Ayotzinapa y ese diabólico mecanismo de represión
“Destierro, encierro o entierro” era la fórmula amenazante para disuadir a opositores y críticos. Las opciones iban de menos a más, aunque las tres fueran odiosas y temibles. Para evitar el encierro o el entierro (por paseo o fusilamiento), mi padre, el republicano español don José María Ferrer Alonso, tuvo que optar por el destierro al final de la guerra civil, tras la derrota de la República por los nazis de Francisco Franco.
El destierro del republicano en derrota no fue tan doloroso, pues tuvo la fortuna de llegar a México, verdadera tierra de promisión, donde gracias a la generosidad del general Lázaro Cárdenas pudo rehacer su vida y, yo creo, ser razonablemente feliz hasta el final de sus días.
La tétrica fórmula fue también aplicada en el siglo pasado por las dictaduras latinoamericanas y caribeñas. Fidel Castro sufrió encierro y destierro. Antes que él, desde luego, también su maestro y guía, José Martí, sufrió el dolor del destierro. Martí murió en combate luchando por la independencia de su patria. Y Fidel volvió del exilio para llevar a la victoria a los patriotas y revolucionarios del Granma.
Pero al paso del tiempo, en América Latina la fórmula fue monstruosamente adicionada con un cuarto elemento. Al destierro, al encierro y al entierro se agregó la desaparición forzada, diabólico mecanismo que buscaba, y en muchas ocasiones lo consiguió, paralizar por medio del terror a críticos y opositores.
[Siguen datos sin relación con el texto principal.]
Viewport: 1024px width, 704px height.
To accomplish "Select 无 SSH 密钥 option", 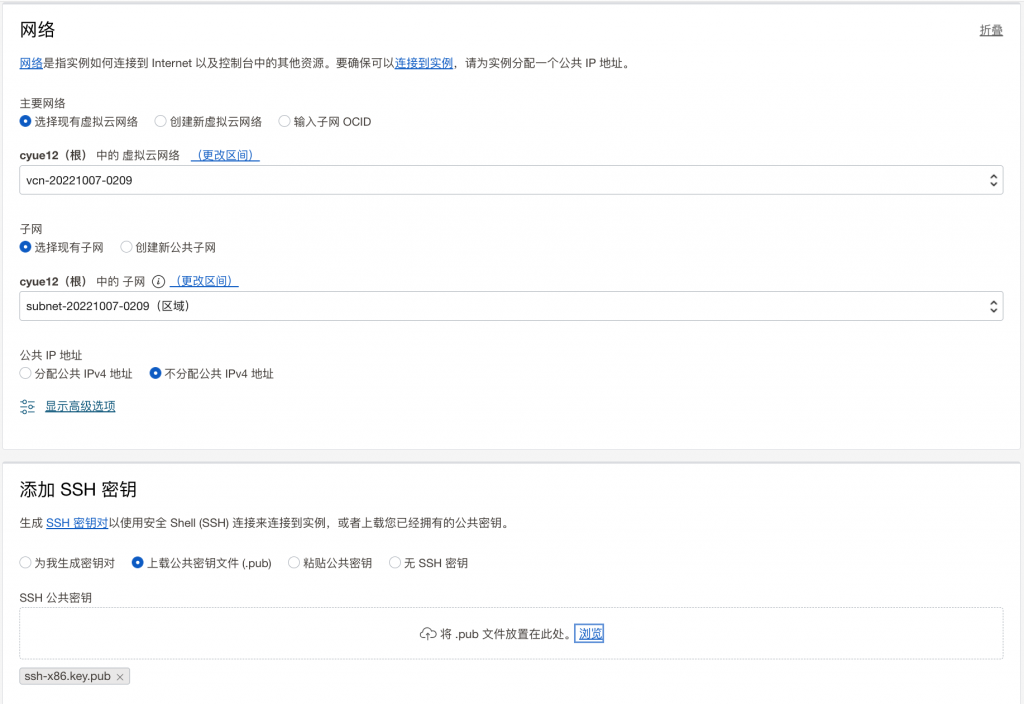I will 395,563.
Casi no hubo país del subcontinente que no haya padecido el nuevo y aterrador flagelo. Desde el gigante Brasil hasta el Pulgarcito El Salvador. Pero quizás el primer lugar en ese concurso de infamia lo consiguió la dictadura Argentina. En el país del Plata la desaparición forzada no fue un recurso ejemplarizante, sino una política generalizada que desapareció (chupó, decían los encargados de la tarea) a decenas de miles de personas. Treinta mil, según algunas fuentes; 40 mil de acuerdo con otras.
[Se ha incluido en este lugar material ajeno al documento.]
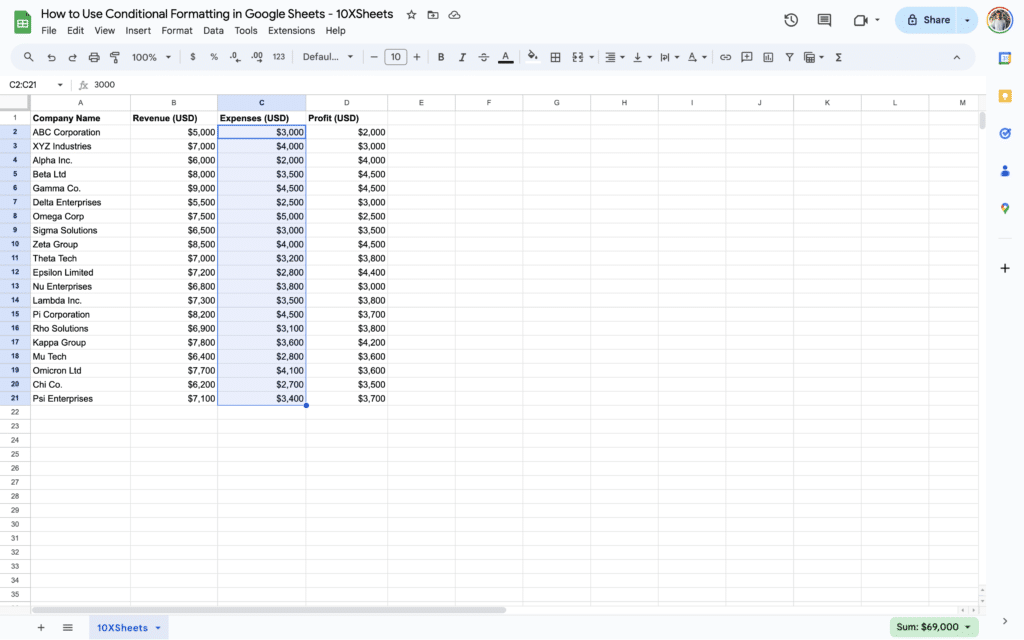Click the Decrease decimal places icon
La desaparición, desde luego, implicaba el encarcelamiento, la tortura, el robo de infantes de las mujeres que, detenidas estando embarazadas, tenían la desgracia de parir en cautiverio, y finalmente el asesinato. Largo catálogo de crímenes en el que ninguno borra a los demás, pero cuyo origen puede establecerse en el inicial: la desaparición forzada.
En México y durante décadas, la desaparición forzada ha sido recurso frecuente. Y se ha puesto en práctica cuando el amago del destierro, el encierro o el entierro no ha sido suficiente para dominar a críticos y opositores.
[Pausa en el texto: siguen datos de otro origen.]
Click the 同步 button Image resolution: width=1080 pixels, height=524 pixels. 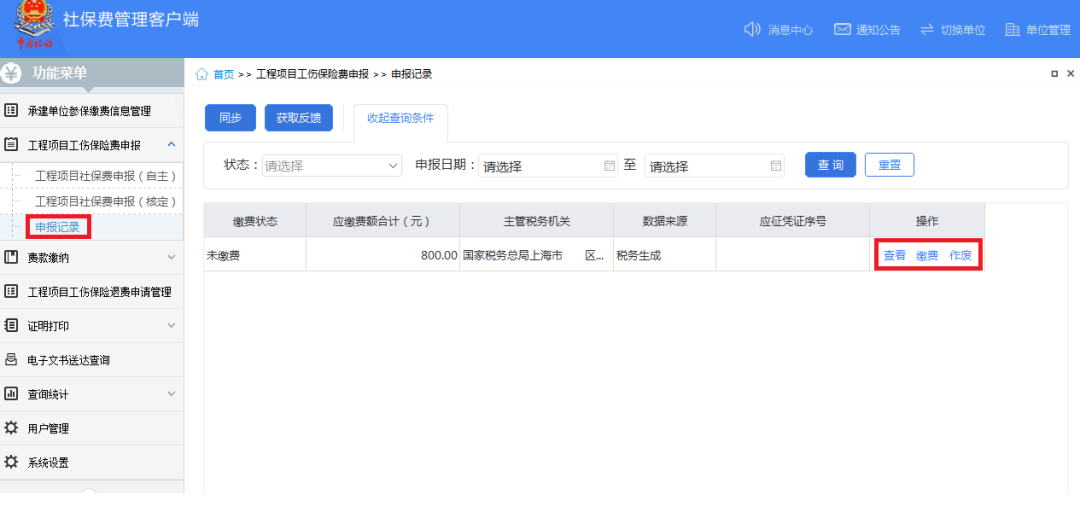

Normalmente, tras la realización de algunas desapariciones, el terror se apodera por un cierto tiempo de individuos y organizaciones insumisos. Pero no ha sido este el caso mexicano tras las 43 desapariciones forzadas de Iguala-Ayotzinapa.
No sólo los destinatarios del mensaje del horror no se han asustado, sino que, por lo contrario, se han tornado más insumisos, más radicales, más valerosos, más audaces, más críticos, más rotundamente opositores.
Padres, familiares, amigos, compañeros, correligionarios y simpatizantes de las 43 víctimas, además de vastos sectores sociales no se han dejado aterrorizar. Y siguen en su actividad opositora. Y a partir de los criminales hechos de Iguala, han sumado a su catálogo de demandas la aparición con vida de los 43 desaparecidos.
Es claro que los 43 muchachos desaparecidos quizá ya han sido asesinados. Pero como en el caso argentino, el asesinato no borra la desaparición, que es la categoría esencial para buscar justicia y la reparación del daño.
Y máxime cuando, arrojados al mar, sepultados en fosas clandestinas, incinerados o esparcidos, los cuerpos no aparecen, hecho que, jurídicamente hablando, indudablemente perfecciona el tipo penal de desaparición forzada.